For this exercise, retype the lines from the one that holds "1194x804 pixels." through the one that holds "Image resolution: width=790" in the records below, both included, exactly and without pictures.

Data items
========
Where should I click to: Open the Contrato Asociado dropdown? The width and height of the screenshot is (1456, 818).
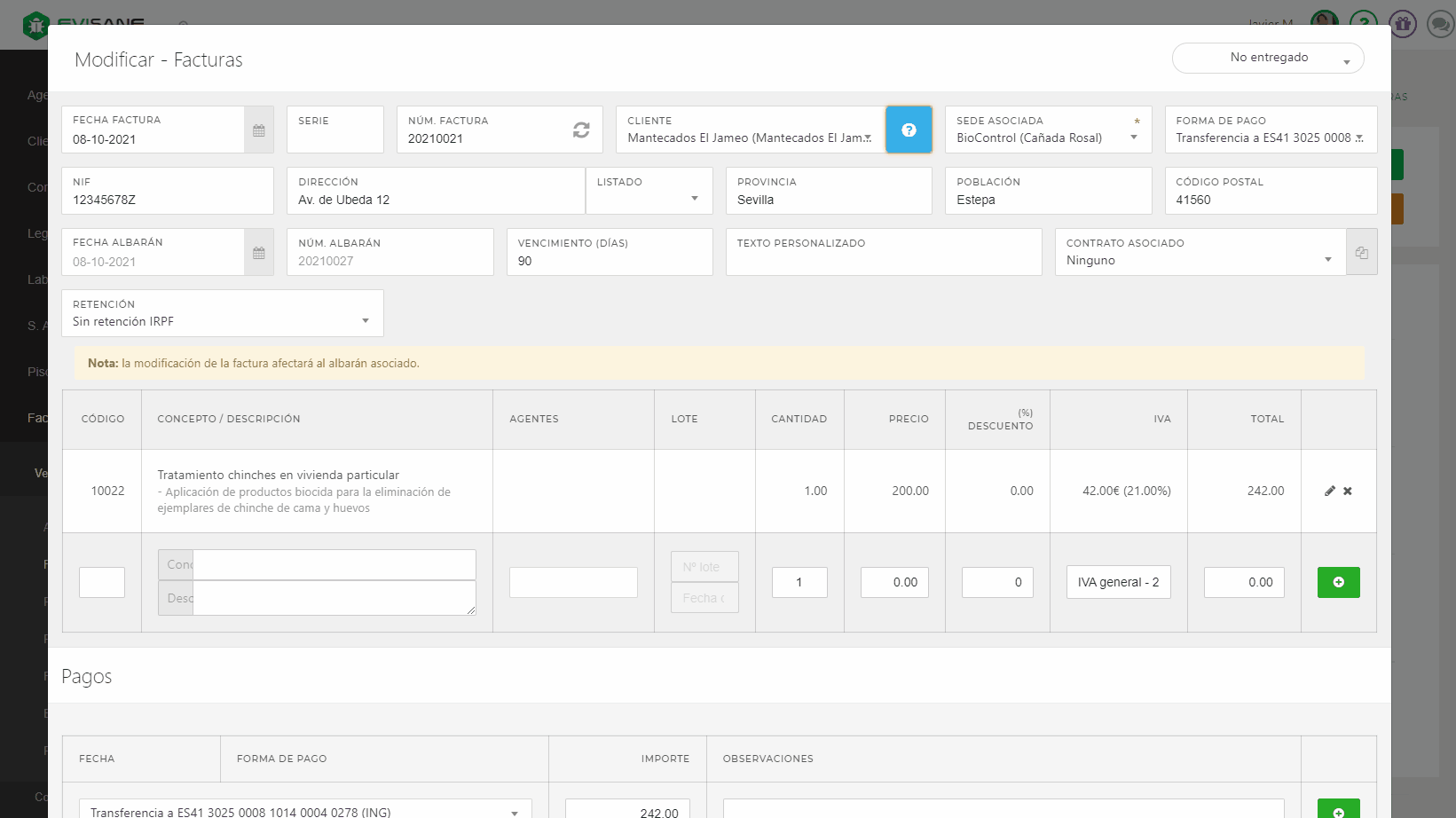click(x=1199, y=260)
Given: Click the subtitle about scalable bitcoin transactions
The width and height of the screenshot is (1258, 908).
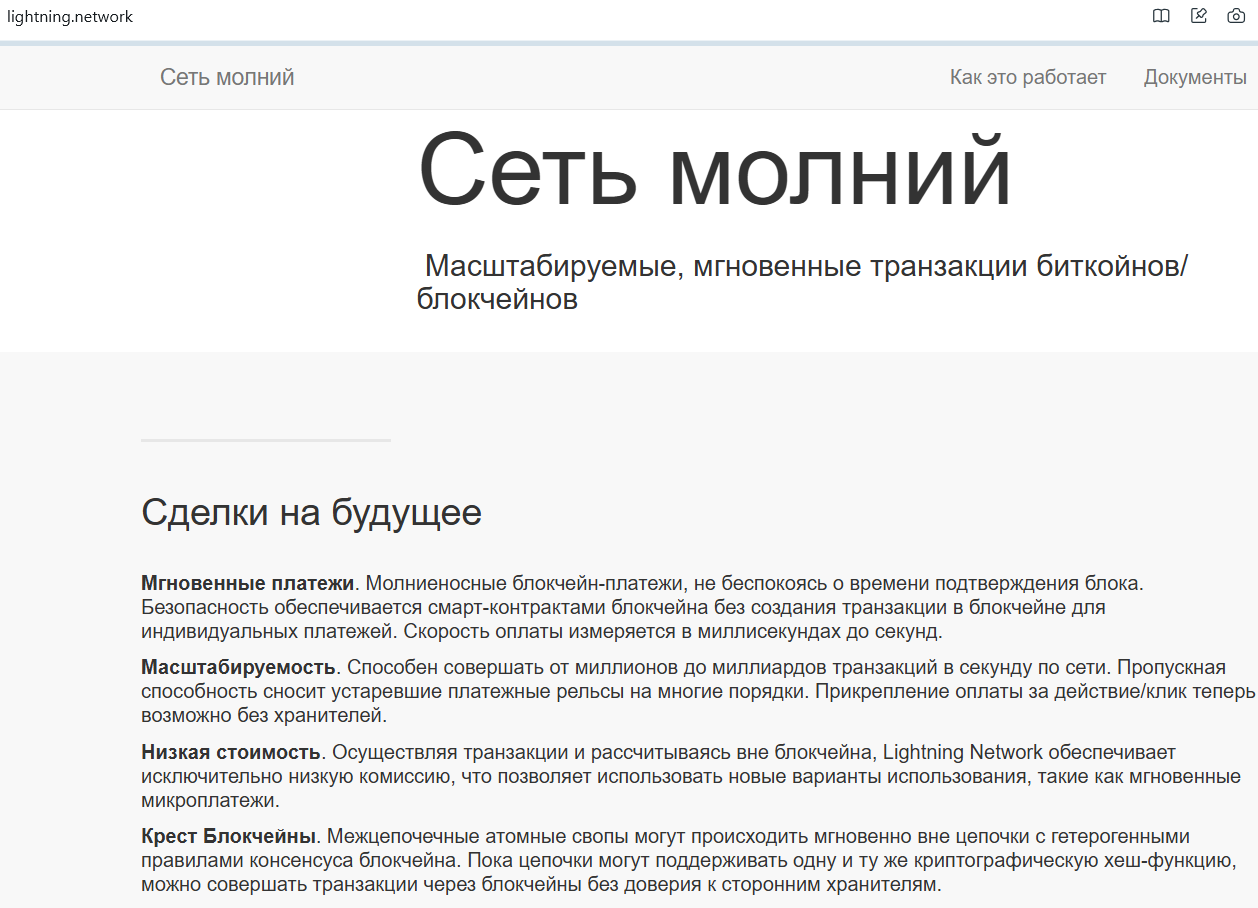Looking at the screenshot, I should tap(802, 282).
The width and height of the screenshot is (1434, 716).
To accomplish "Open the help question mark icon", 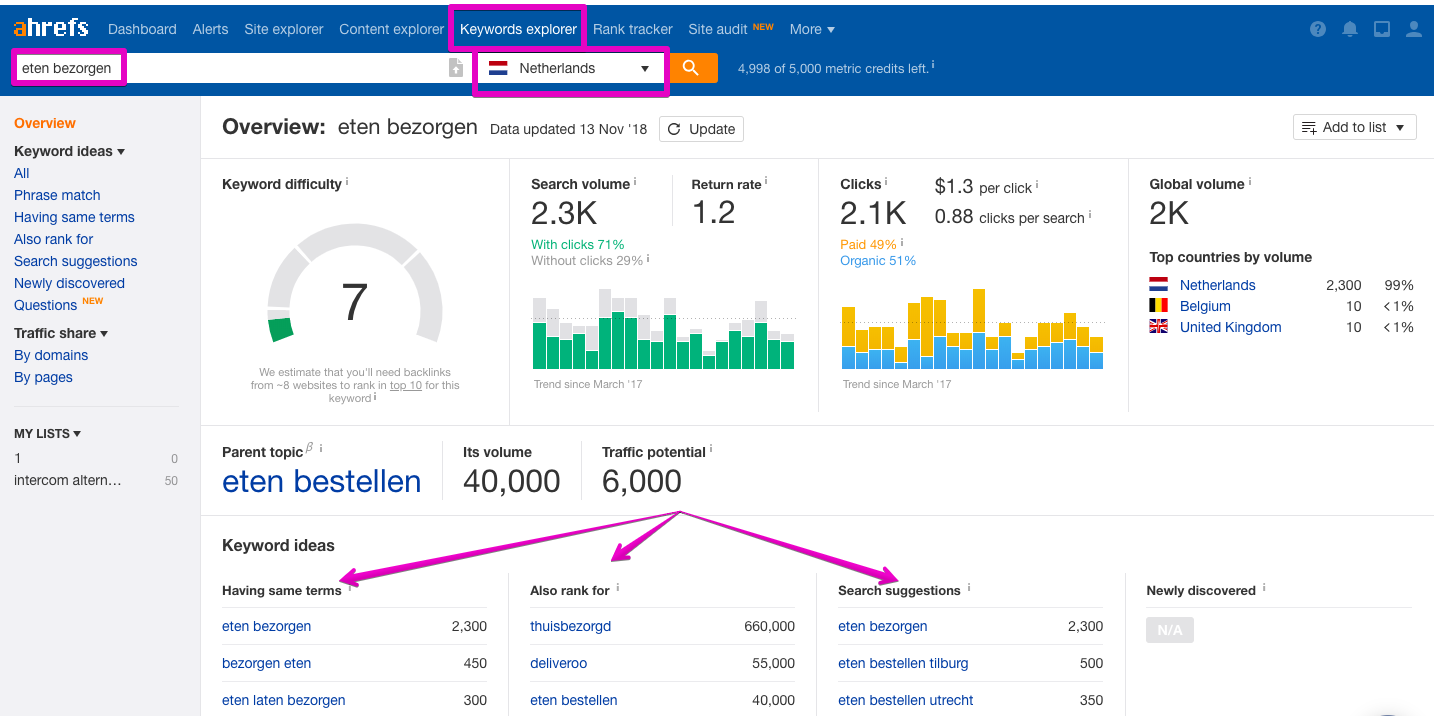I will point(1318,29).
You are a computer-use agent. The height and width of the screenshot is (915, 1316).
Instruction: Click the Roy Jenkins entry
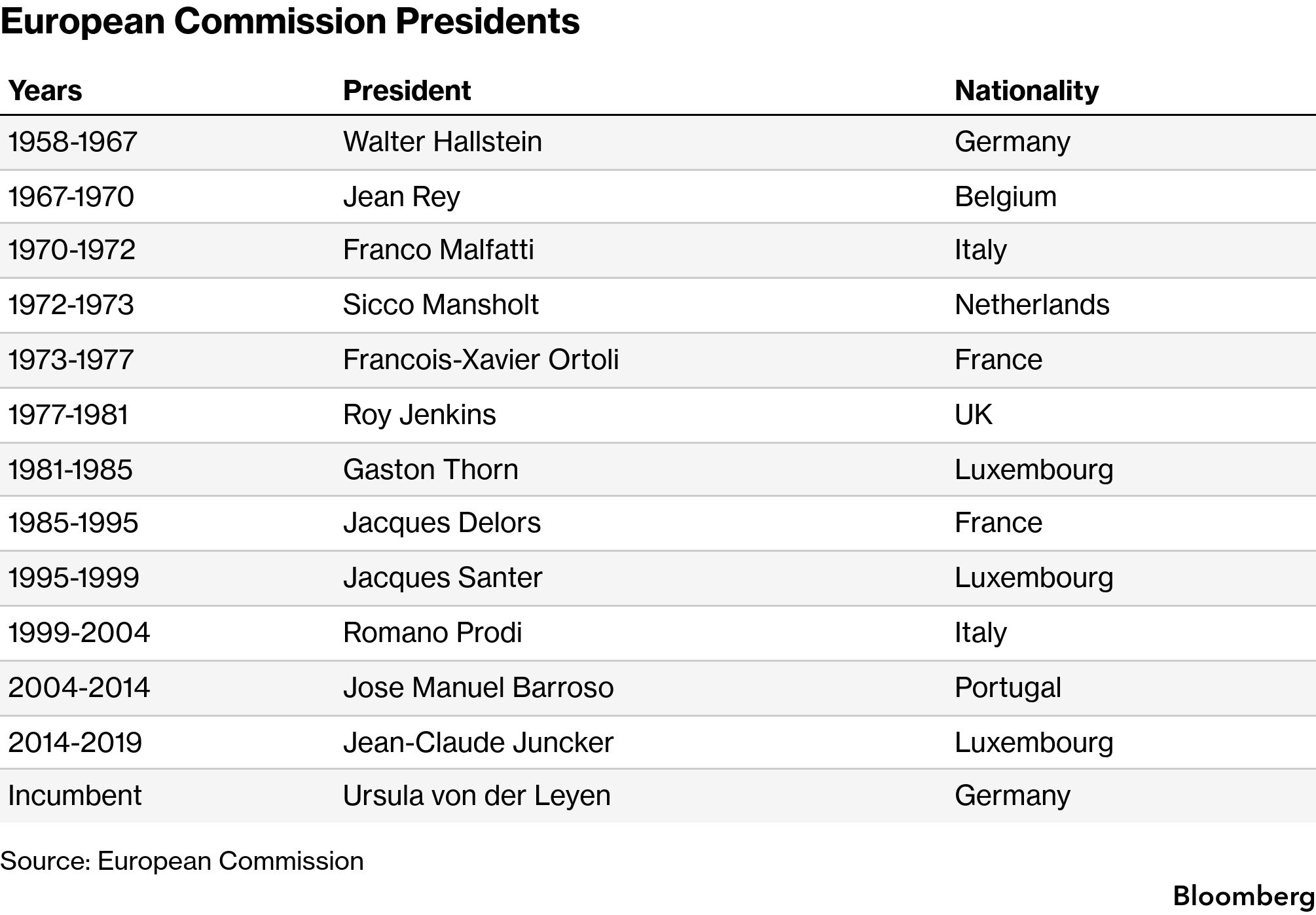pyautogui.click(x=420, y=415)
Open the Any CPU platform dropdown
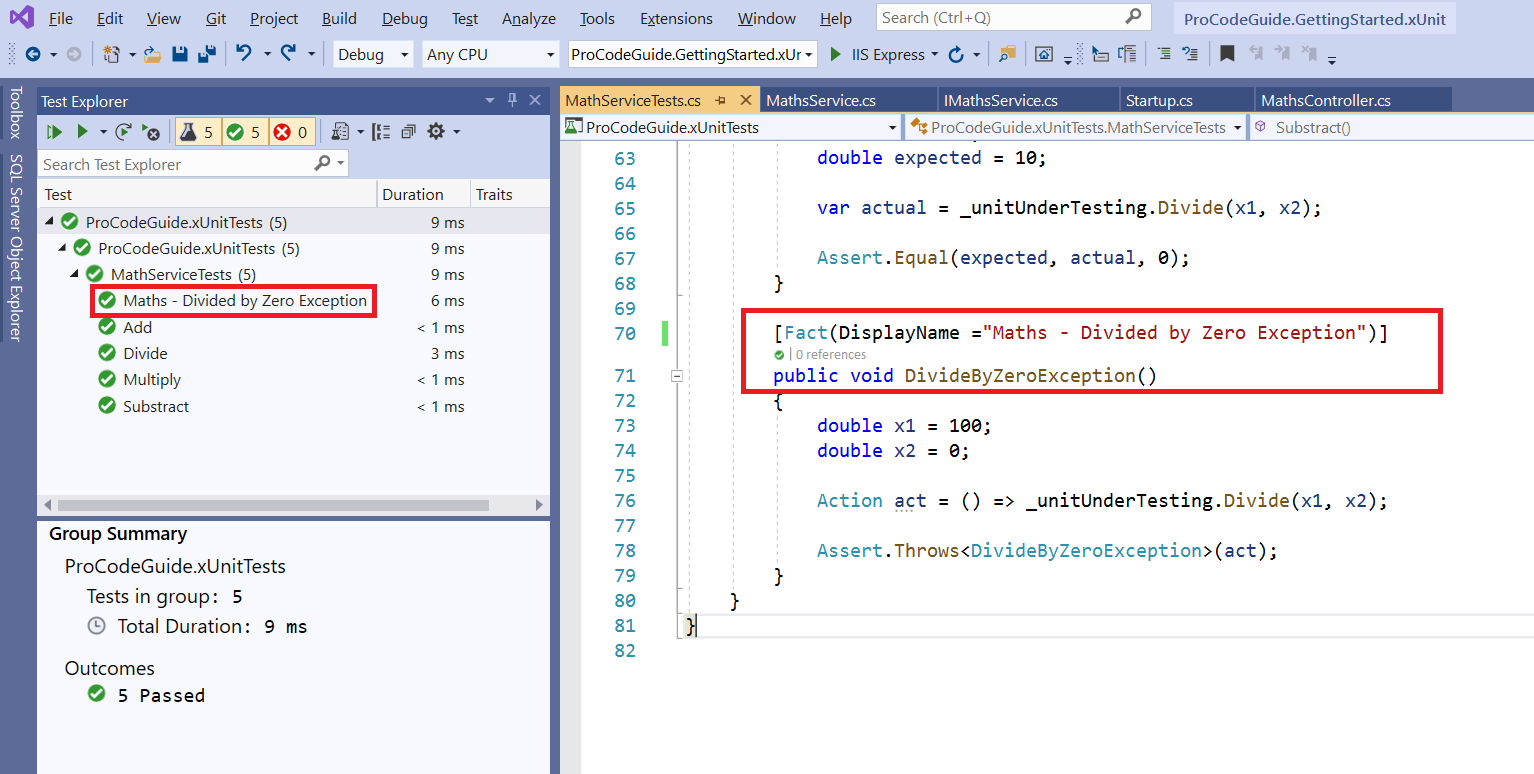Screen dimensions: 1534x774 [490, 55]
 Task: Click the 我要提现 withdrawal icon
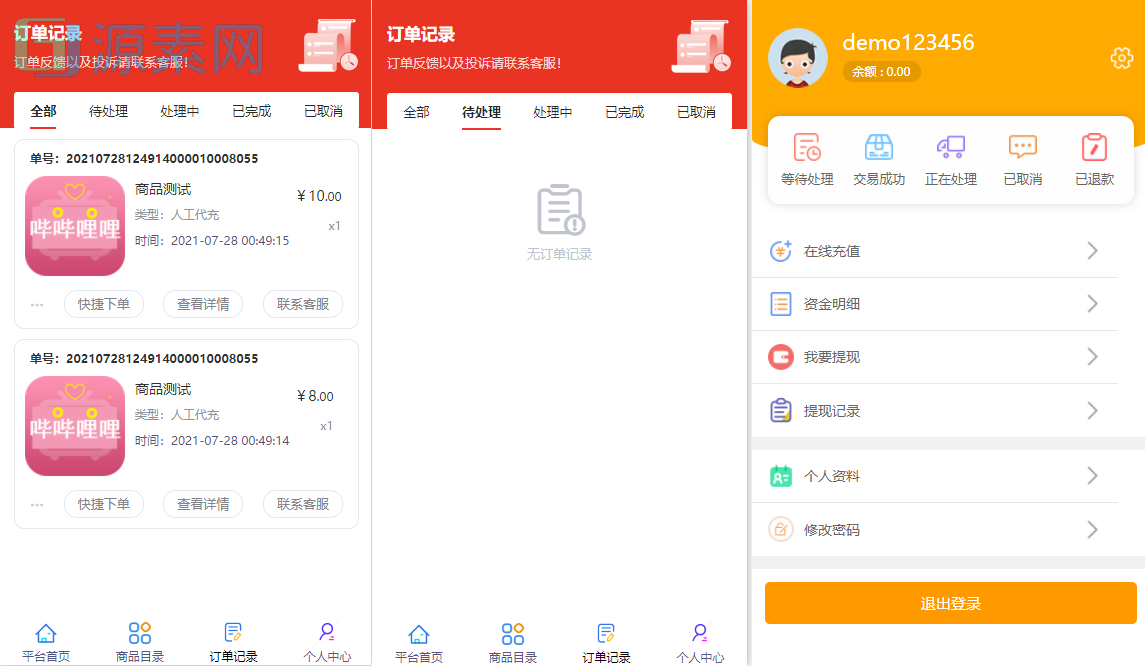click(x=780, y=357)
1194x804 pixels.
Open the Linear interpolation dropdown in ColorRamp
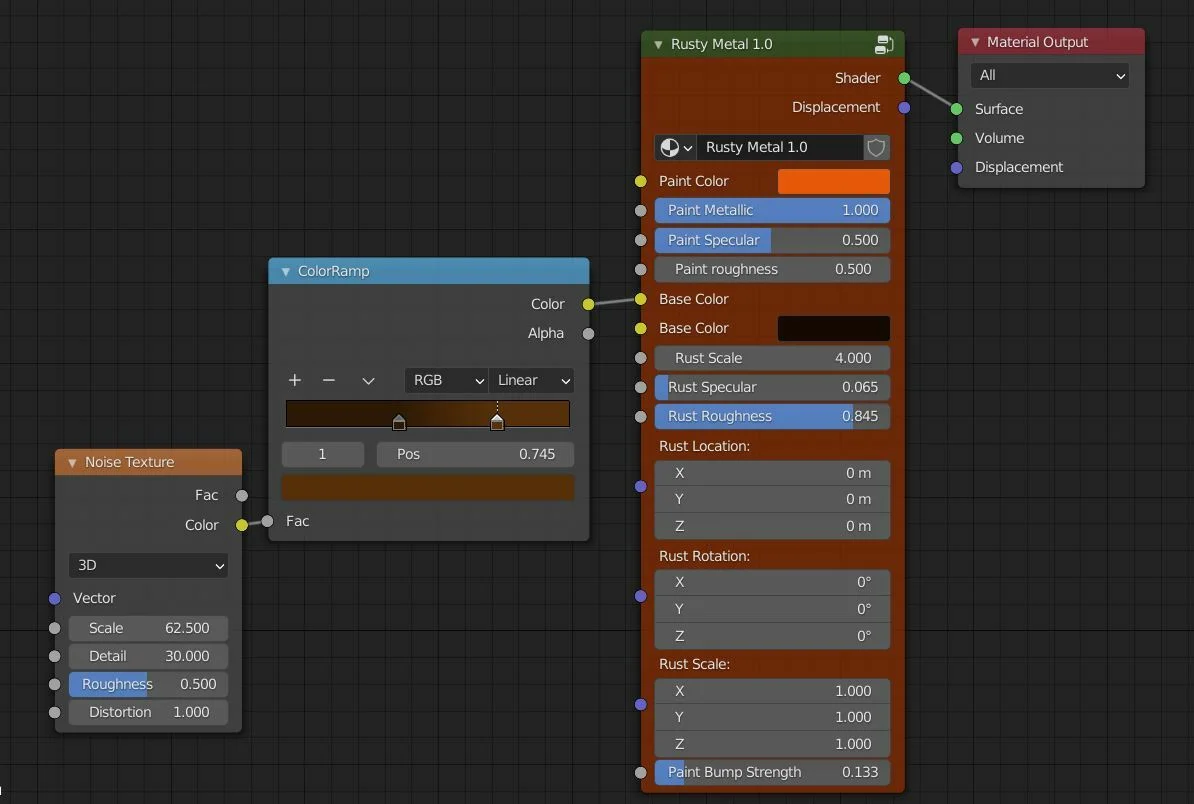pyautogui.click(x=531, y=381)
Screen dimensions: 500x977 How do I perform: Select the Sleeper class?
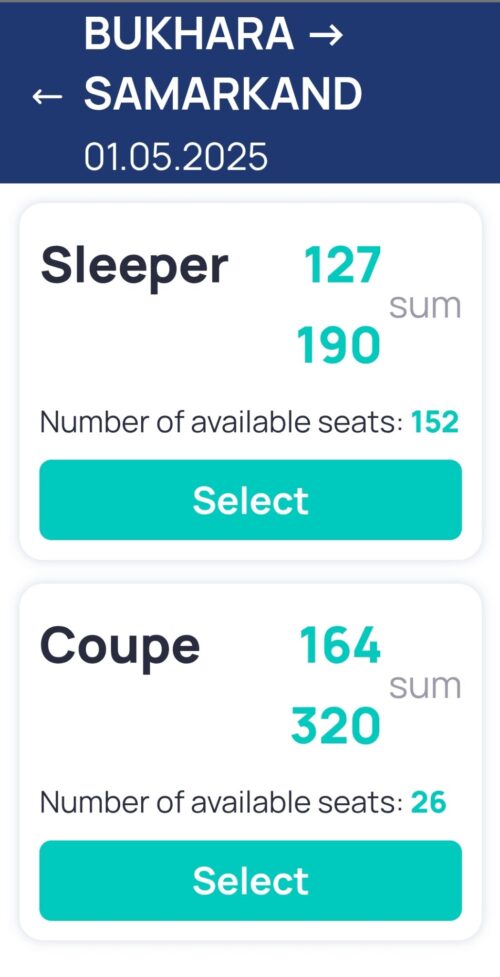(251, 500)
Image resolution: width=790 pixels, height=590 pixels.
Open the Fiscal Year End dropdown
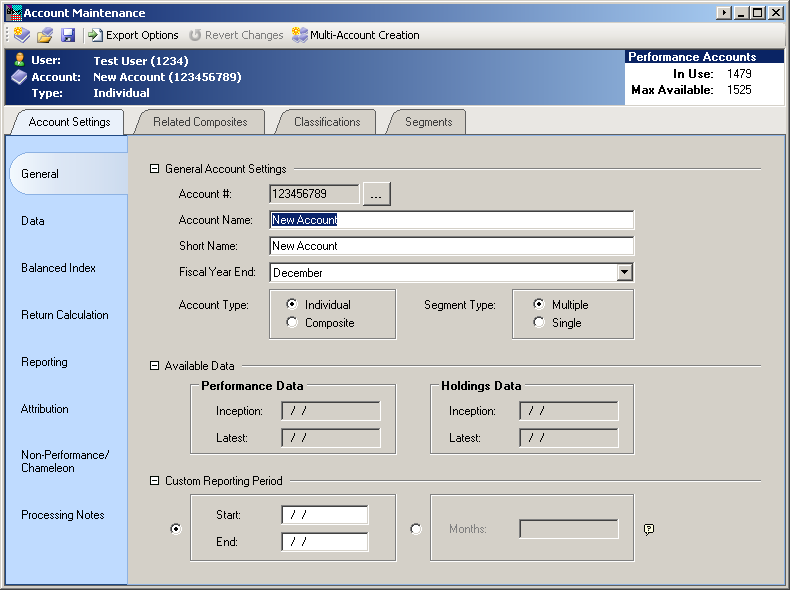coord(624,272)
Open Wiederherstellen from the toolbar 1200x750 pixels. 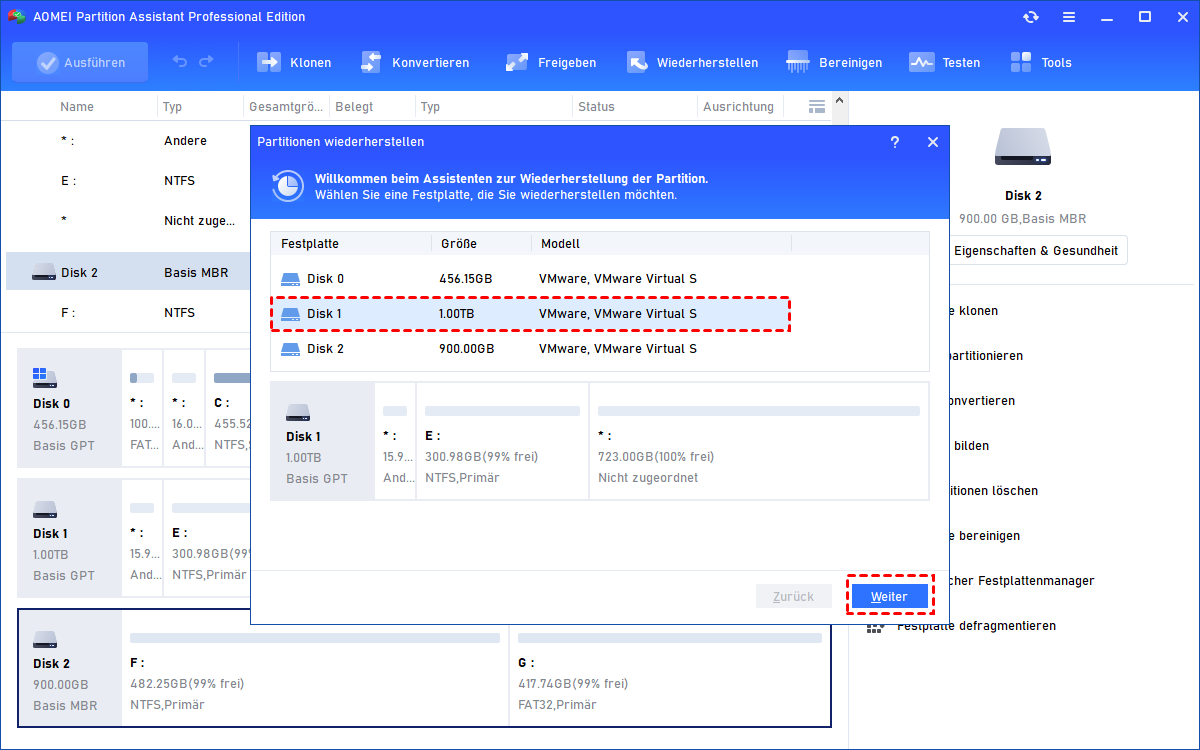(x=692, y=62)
========
Solution below:
1194x804 pixels.
Open the Linear interpolation dropdown in ColorRamp
pyautogui.click(x=531, y=381)
Screen dimensions: 500x977 How do I perform: Select the Sleeper class?
(251, 500)
Image resolution: width=790 pixels, height=590 pixels.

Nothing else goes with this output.